Flagship Transaction – The Green Alliance

On December 25, 2025, a Vingroup consortium (VinEnergo, VinFast, V-Green, Xanh SM) signed a strategic partnership with IDICO:

Renewable power supplied to IDICO industrial parks via DPPA

Integrated with BESS for stability

Combined with EV charging and electric mobility to form Green Industrial Zones

This directly addresses FDI enterprises’ demand for clean energy to meet global green standards (e.g., EU CBAM), proving DPPA as a viable commercial tool, not a policy experiment.

3.4. Event 4 – National Brand Repositioning:

PVN Becomes Vietnam National Industry–Energy Group

On April 9, 2025, the Prime Minister issued Decision No. 733/QD-TTg, renaming PetroVietnam (PVN) to Vietnam National Industry–Energy Group.

This reflects a deep internal restructuring:

Expansion into offshore wind, renewables, and gas–power value chains

2025 revenue reached VND 1.1 quadrillion (≈9–10% of GDP)

The transformation signals a shift from resource extraction to high-tech industrial leadership, anchoring Vietnam’s energy security and equipment localization strategy.

3.5. Event 5 – The LNG Era Begins:

Commercial Operation of Nhon Trach 3 & 4

Completed in October and December 2025, the 1,624 MW LNG plants (USD 1.4 billion investment) represent Vietnam’s first LNG-imported gas power projects.

Notably, over USD 1 billion was raised internationally without government guarantees, establishing a critical credit precedent.

3.6. Event 6 – O Mon 4 and Block B Gas Unlocked

After nearly two decades of delay, the USD 12 billion Block B – O Mon gas–power chain advanced decisively in 2025.

Final Investment Decision (FID) by Mitsui and partners

O Mon 4 (1,050 MW) groundbreaking on August 19, 2025

This stabilizes power supply for the Mekong Delta and unlocks downstream chemical and fertilizer industries.

3.7. Event 7 – Wind Power Imports from Laos

In January 2025, the 500 kV Monsoon–Thanh My line was energized, enabling imports from the 600 MW Monsoon wind farm.

On December 26, 300 MW from Savan 1 (T&T Group) commenced operation.

These projects add ~2.5 billion kWh/year, easing dry-season shortages and advancing the ASEAN Power Grid vision.

3.8. Event 8 – Electricity Price Adjustment and EVN’s Financial Balance

On May 10, 2025, retail electricity prices increased 4.8% to VND 2,204/kWh.

Despite revenue gains, EVN subsidiaries (e.g., EVNHANOI) still recorded operating losses, highlighting persistent cost pressures.

The adjustment:

Improves EVN cash flow

Encourages energy efficiency and rooftop solar adoption under Decree 58/2025

3.9. Event 9 – Launch of the Carbon Market

In 2025, Vietnam piloted a carbon credit exchange, allocating emission quotas to major emitters.

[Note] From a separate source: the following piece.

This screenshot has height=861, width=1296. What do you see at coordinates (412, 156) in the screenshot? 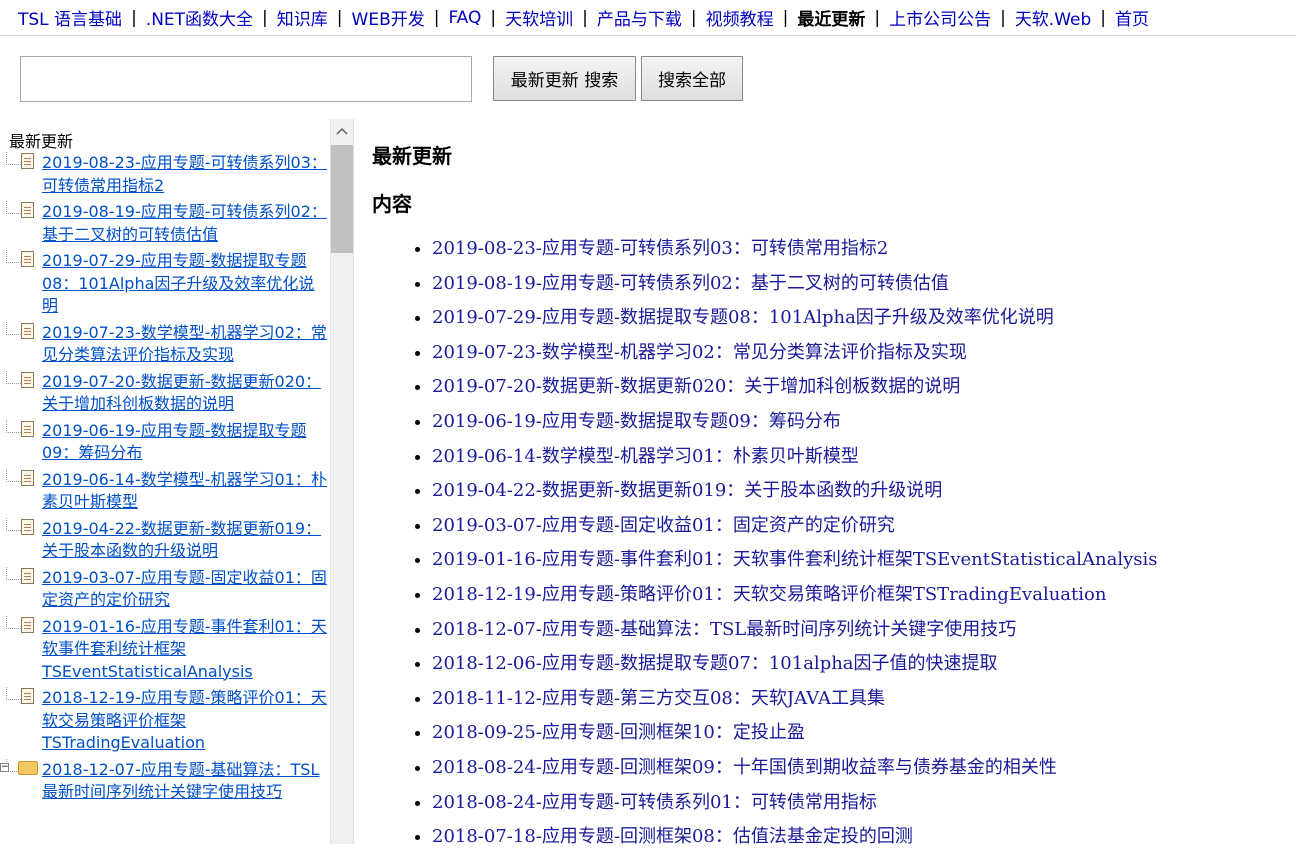
I see `page-title: 最新更新` at bounding box center [412, 156].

With 14.8 million hectares of forest, Vietnam holds potential for 50–70 million surplus carbon credits, opening new revenue streams and preparing enterprises for EU CBAM compliance.

3.10. Event 10 – Legal Breakthrough for Offshore Wind

In 2025, the Government authorized investment approval and surveys for offshore wind pilot projects, breaking the 2021–2024 stalemate.

Though no commercial projects launched immediately, this unlocked multi-billion USD FDI pipelines for 2026–2030.

4. Conclusion and Strategic Recommendations
4.1. From Monopoly to Multipolarity

Vietnam’s energy sector in 2025 transitioned from a single-buyer monopoly to a multipolar structure, underpinned by:

Institutional reform (Electricity Law)

Infrastructure (LNG, 500 kV grid)

Markets (DPPA, carbon)

This forms a robust foundation for accelerated energy transition (2026–2030) toward Net Zero 2050.

4.2. Recommendations

– Government: Ensure effective implementation of the Electricity Law and maintain market-based pricing discipline.

– Enterprises: Leverage DPPA and self-consumption solar as export competitiveness tools.

– Investors: Focus on system-support services (energy storage, smart dispatch) and offshore wind supply chains.

– Compiled and analyzed based on data available through December 2025.